Brescia, grave bimbo di 1 anno: avrebbe ingerito cocaina

Avrebbe ingerito della cocaina il bimbo di 13 mesi ricoverato in gravi condizioni all’Ospedale Civile di Brescia. Nonostante i media e le agenzie stampa riportino tutti la stessa versione, ovvero che il piccolo sarebbe stato trovato dai genitori con una bustina “sospetta” in mano mentre era al parco e che in seguito sia stato colto da convulsioni, l’Arma dei Carabinieri di Piacenza non ci ha confermato alcuna informazione e il nosocomio lombardo non ci ha rilasciato alcuna ufficializzazione.

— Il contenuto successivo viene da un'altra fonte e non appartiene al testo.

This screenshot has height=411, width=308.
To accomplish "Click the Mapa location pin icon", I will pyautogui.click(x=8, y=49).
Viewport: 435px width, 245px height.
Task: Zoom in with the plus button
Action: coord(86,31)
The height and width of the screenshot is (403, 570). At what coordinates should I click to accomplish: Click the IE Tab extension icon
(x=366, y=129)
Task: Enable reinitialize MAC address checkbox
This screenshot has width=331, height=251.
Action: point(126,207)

Bimbo ricoverato al Civile di Brescia: qual è la verità?

Non ci sono conferme da parte delle autorità o dei medici sulle condizioni di salute del piccolo ricoverato al Civile di Brescia, dopo una presunta ingestione di cocaina. Secondo quanto riportato dalle agenzie di stampa, il bambino sarebbe positivo al test sulle droghe e sarebbe grave. I genitori del minorenne avrebbero portato il figlio, in un primo momento, al pronto soccorso di Piacenza, dal quale poi sarebbe stato trasferito al nosocomio bresciano. Dopo un primo malore, il bimbo sarebbe stato colpito da crisi epilettiche e poi sarebbe caduto in coma.

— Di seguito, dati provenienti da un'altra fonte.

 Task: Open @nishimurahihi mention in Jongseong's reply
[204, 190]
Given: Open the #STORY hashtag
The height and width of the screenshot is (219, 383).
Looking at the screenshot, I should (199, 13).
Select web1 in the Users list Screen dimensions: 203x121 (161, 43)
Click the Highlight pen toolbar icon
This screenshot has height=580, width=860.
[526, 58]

La presunta versione dei genitori

Mentre la Procura di Piacenza starebbe indagando, i genitori avrebbero dichiarato ai medici e all’Arma dei Carabinieri di Brescia e Piacenza che il bambino avrebbe trovato una bustina al parco e che così potrebbe essere venuto a contatto con la cocaina.

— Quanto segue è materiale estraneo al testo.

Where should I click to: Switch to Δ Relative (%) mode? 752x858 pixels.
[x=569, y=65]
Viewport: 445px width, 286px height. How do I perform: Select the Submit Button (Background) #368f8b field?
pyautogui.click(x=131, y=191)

Gli effetti devastanti della cocaina

La cocaina è una droga stimolante, che crea una forte dipendenza e che influisce direttamente sulla chimica cerebrale. Gli effetti collaterali per chi ne fa uso o per chi ne abusa (se adulto, per non parlare dei bambini) possono diventare devastanti: ci possono essere forti rischi cardiovascolari e cerebrovascolari. I decessi per cocaina sono per la maggior parte causati dalle convulsioni, seguite da un arresto respiratorio, oppure per arresto cardiaco.